▶ [Required actions]:
[1] Which people are named in the passage on the IMF in the Greek bailout talks?
[2] Could you write what comes next in the passage on the IMF in the Greek bailout talks, picking up after its final sentence?

▶ [Document passage]:
#####
Now for the opponents among the troika (even as individuals within them were sympathetic to the Greek position):

The first part of the troika Greece faced was the International Monetary Fund:

Photo: Christine Lagarde (left), Yanis Varoufakis (center), Poul Thomsen (right): Lagarde was conciliatory in personal conversations but toed the line during the crucial Eurogroup meetings to demand more austerity, even as IMF-internal reports warned against it. Thomsen was less conciliatory, even though Wikileaks revelations show his own skepticism against the unrealistic growth target assumptions of Greece

Source: Aripaev

Christine Lagarde, leader of the IMF, former French finance minister, succeeded the disgraced Dominique Strauss-Kahn (at the IMF), who fell after a sex scandal. Lagarde had some sympathies for Varoufakis and Greece during their meeting, but was shot down by Thomsen. She was personally quite skeptical about the Greek ability for meeting its financial obligations and paying off the debt, falling in line with many IMF internal assessments that said the same. But, more importantly, during the negotiations, she deferred to the Eurogroup and the ECB. There is also incongruence in the IMF, namely that internal reports criticize bailout-cum-austerity while the IMF staffers on the ground promote it insistently. Lagarde only wants “adults in the room”, i.e. sign the MoU, give up, Yanis.
#####
▶ [Stored data entries]:

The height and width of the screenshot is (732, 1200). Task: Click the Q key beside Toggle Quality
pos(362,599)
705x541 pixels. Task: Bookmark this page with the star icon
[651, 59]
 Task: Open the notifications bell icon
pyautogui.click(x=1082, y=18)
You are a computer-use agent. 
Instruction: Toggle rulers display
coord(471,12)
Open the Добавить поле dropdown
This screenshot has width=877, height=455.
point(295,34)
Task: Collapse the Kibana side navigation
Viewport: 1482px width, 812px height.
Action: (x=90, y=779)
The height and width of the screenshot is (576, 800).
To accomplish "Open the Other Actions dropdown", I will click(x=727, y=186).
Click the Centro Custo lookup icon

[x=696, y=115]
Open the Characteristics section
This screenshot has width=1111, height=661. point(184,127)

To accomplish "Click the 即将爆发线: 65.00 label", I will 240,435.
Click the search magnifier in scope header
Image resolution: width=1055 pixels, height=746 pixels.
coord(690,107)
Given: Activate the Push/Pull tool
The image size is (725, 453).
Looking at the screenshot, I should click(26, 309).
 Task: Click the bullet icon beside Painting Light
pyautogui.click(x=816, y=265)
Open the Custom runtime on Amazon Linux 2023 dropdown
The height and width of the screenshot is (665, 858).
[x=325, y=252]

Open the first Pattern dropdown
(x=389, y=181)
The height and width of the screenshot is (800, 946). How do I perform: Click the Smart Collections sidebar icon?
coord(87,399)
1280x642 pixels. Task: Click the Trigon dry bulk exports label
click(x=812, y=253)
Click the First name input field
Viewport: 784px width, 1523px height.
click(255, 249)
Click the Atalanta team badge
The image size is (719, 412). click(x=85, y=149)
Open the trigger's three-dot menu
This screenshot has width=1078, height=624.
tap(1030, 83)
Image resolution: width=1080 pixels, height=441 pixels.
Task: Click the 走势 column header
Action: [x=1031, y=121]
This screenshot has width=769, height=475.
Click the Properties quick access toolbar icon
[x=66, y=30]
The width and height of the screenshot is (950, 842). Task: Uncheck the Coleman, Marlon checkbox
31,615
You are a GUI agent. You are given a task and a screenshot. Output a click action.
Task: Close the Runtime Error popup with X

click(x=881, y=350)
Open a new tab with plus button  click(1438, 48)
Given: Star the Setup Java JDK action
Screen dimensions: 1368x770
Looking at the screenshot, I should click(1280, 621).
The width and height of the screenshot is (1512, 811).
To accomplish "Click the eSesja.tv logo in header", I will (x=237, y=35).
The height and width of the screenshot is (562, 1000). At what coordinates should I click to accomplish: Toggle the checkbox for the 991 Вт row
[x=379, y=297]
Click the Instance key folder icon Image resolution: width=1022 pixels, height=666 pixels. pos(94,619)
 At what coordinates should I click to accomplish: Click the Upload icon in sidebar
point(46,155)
#####
▶ [Per-task outputs]:
[1] Christine Lagarde, Yanis Varoufakis, Poul Thomsen, Dominique Strauss-Kahn

[2]
Poul Thomsen, director of IMF’s Europe department, was very strict in the personal conversations with Varoufakis and Lagarde, but in their first encounter, he was surprisingly open to lower primary surplus targets (which would make it easier for Greece to budget). He also favored debt cancellation and targeting tax evasion (pp.183-5). Though this never came through in the decision-making. He was responsible for creating unrealistic economic projections, which assumed high growth rates and thus make harsh austerity technically feasible. According to Wikileaks tapes, Thomsen has admitted to other staffers that the third bailout is not economically sustainable, and that the IMF’s economic projections were fallacious.

The second group included the Eurogroup, consisting mainly of finance ministers of the eurozone countries

Photo: Thomas Wieser (left), Jeroen Dijsselbloem (right). Varoufakis claims that Wieser was the real power broker making up policy in the background, while Dijsselbloem led the Eurogroup meetings and did the bidding of Wieser and Schauble (p.135).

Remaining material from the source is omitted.